All countries have their own laws, regulations and policies and this to a very large extent determines the environment within which jobs can be created.

By Johann van Tonder, economist at Momentum Investments

Should such an environment not be “job creation friendly”, a country will not be able to create as many jobs as it otherwise could have. Job creation becomes even more difficult when a pandemic such as COVID-19 causes regular restrictions on an economy’s ability to grow and create jobs.

South Africa’s labour market numbers for the first quarter should be interpreted within this context.

Stats SA estimated South Africa’s official unemployment rate at 32.6% in the first quarter of 2021, marginally higher than the 32.5% estimated in the fourth quarter of 2020. However, context is needed again. The fourth quarter’s numbers are always skewed by seasonal workers that increases the number of employed temporarily, contributing to a lower unemployment rate. The opposite occurs in the first quarter when the seasonal workers are not working anymore. It is therefore more appropriate to use the seasonally adjusted unemployment rate as published by the South African Reserve Bank (SARB). Although the SARB has not yet released the seasonally adjusted unemployment rate, it is possible to calculate such a number.

According to our calculations the seasonally adjusted official unemployment rate for the first quarter of 2021 is 32.4%, which is actually lower than the 33.2% of the fourth quarter of 2020. Nevertheless, it is still the highest unemployment rate since Stats SA in the first quarter of 2008 started measuring unemployment according to internationally prescribed methodology. To add further context, the official unemployment rate in the first quarter of 2021 (32.6%) is much higher than the 30.8% estimated by Stats SA in the third quarter of 2020, which is not so much affected by seasonal factors.

In addition, when discouraged workers who stopped searching for work – and who are classified as not economically active instead of unemployed in the official unemployment rate – are classified as unemployed, then the so-called expanded unemployment rate is much higher, namely 43.2%. Put differently, only 56.8% of the labour force has a job. This is extremely low in any standard.

_Problems to work on:_
[1] Why does the article on South Africa's unemployment consider the seasonally adjusted rate more appropriate to use? Answer in one to three sentences.
[2] Take the article on South Africa's unemployment further, starting after its final sentence.
The lines after this point are separate material and not part of the article on South Africa's unemployment.

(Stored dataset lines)
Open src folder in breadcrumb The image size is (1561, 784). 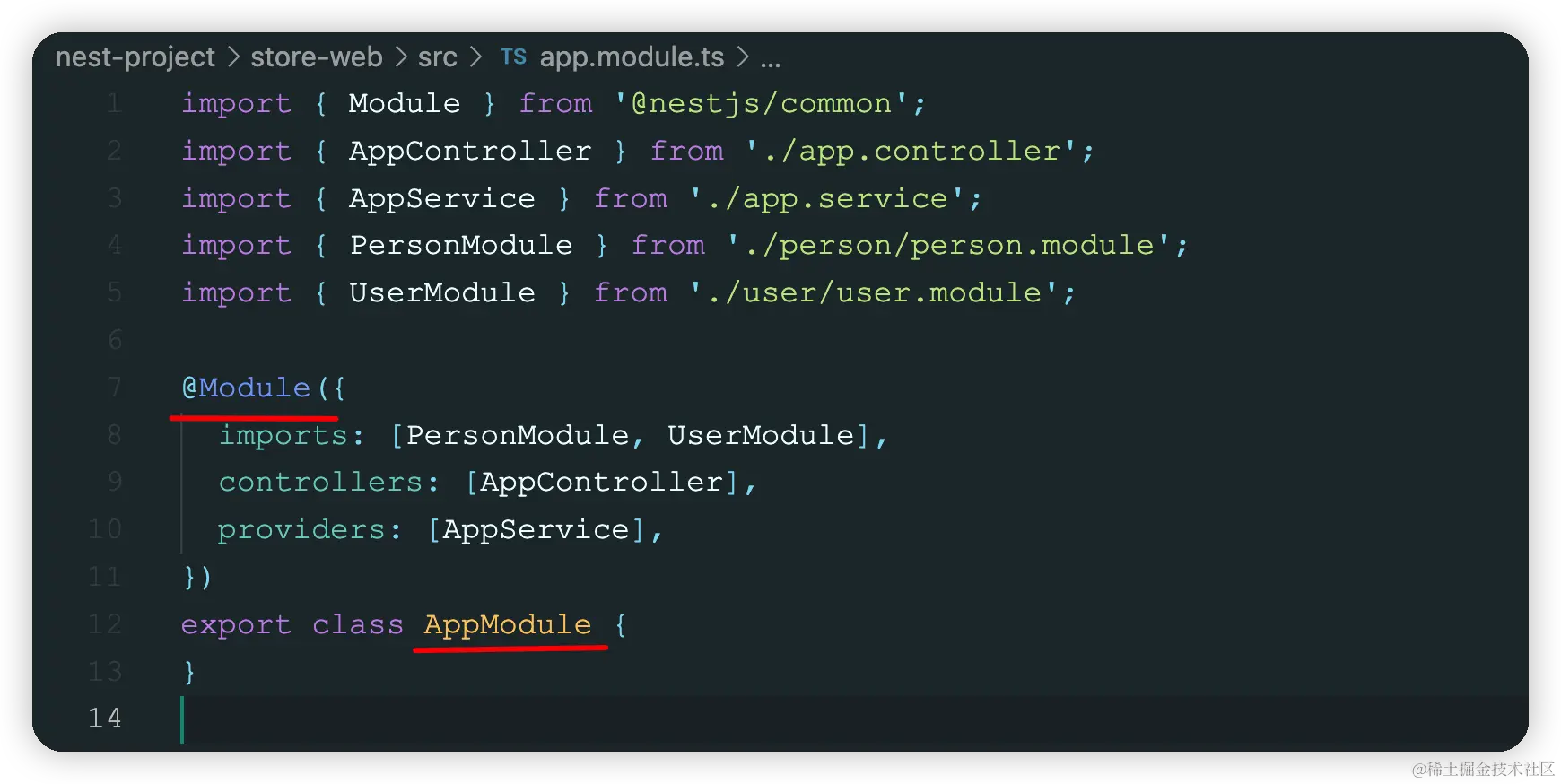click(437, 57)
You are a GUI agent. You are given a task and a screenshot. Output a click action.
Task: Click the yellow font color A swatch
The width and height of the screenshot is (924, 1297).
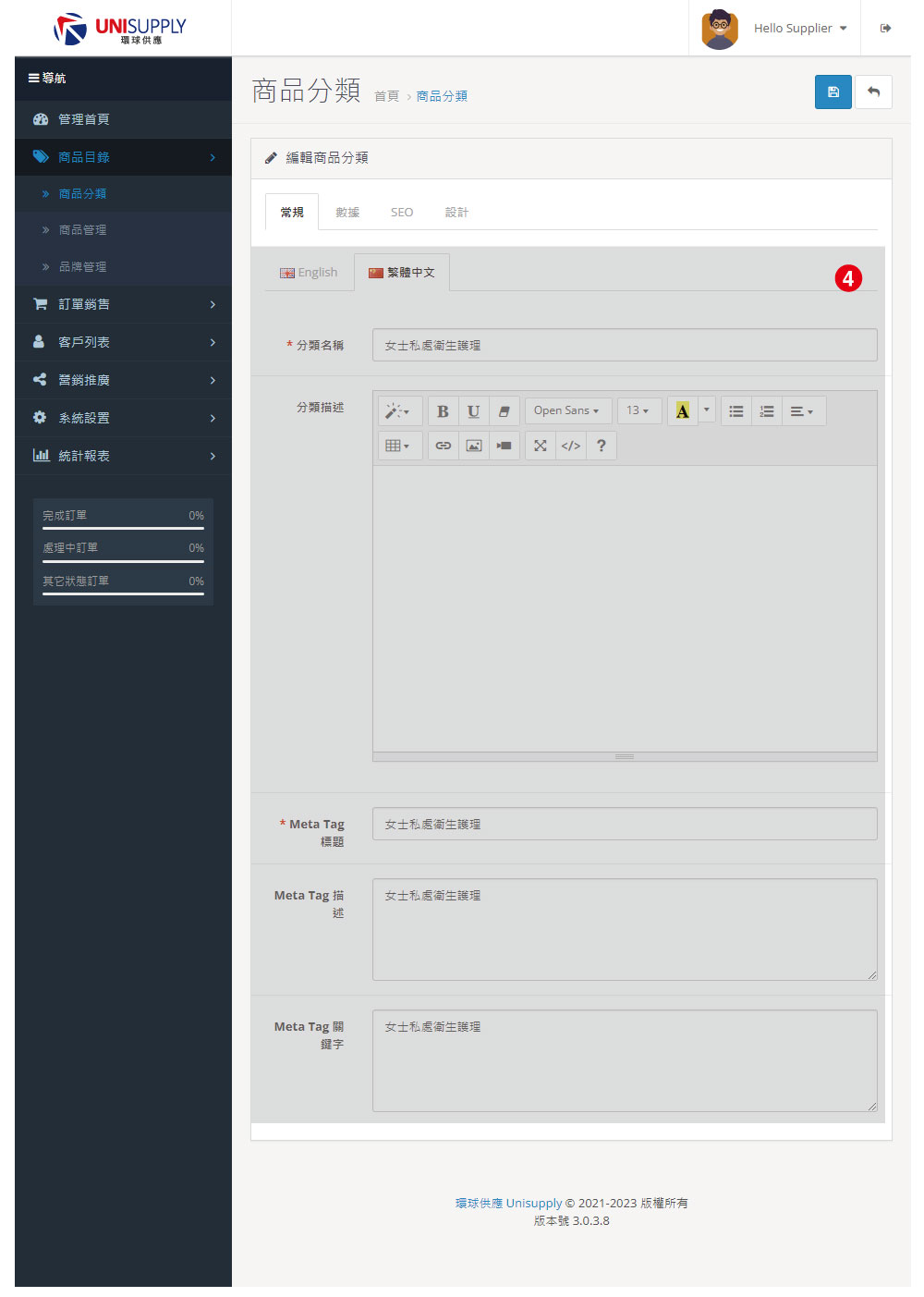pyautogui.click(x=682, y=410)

_List of answers:_
[1] Fourth-quarter numbers are always skewed by seasonal workers, who temporarily raise the number of employed and lower the unemployment rate. The opposite happens in the first quarter, once those seasonal workers are no longer working.

[2]
Much has been said about the enormously high expanded unemployment rate of 74.7% of the youth aged 15 to 24 years. This is up from 73.8% in the fourth quarter of 2020, or 97 000 more unemployed compared to the fourth quarter of 2020. The increase was mainly caused by an increase of 96 000 new entrants into the labour market, while 1 000 who were employed lost their jobs, probably due to seasonal factors.

However, the unemployment rate in the 15- to 24-year age group is not a new problem. The unemployment rate was already high at 56.4% in the first quarter of 2008. The big trouble for this age group was caused by the global financial crisis of 2009, which increased the unemployment rate to 66%. It has never recovered ever since. It remained at these levels up to the third quarter of 2018, whereafter it surged to 70% within a year and then to the current 74.7%.

The unemployment rate for the other age groups declines steadily to a still very high 23.3% for the 55 to 64-year age group. These numbers, among other factors, show that employers prefer experience to newly graduated or matriculated entrants to the workforce. The numbers suggest that it was never easy for the youth to find a job. COVID-19, work from home and economic restrictions made this even more difficult.

Much more than the presidential youth programmes will be needed to alleviate the problem. One way is to introduce rapid economic reform implementation. These reforms have already been announced by the government, but now need to be implemented.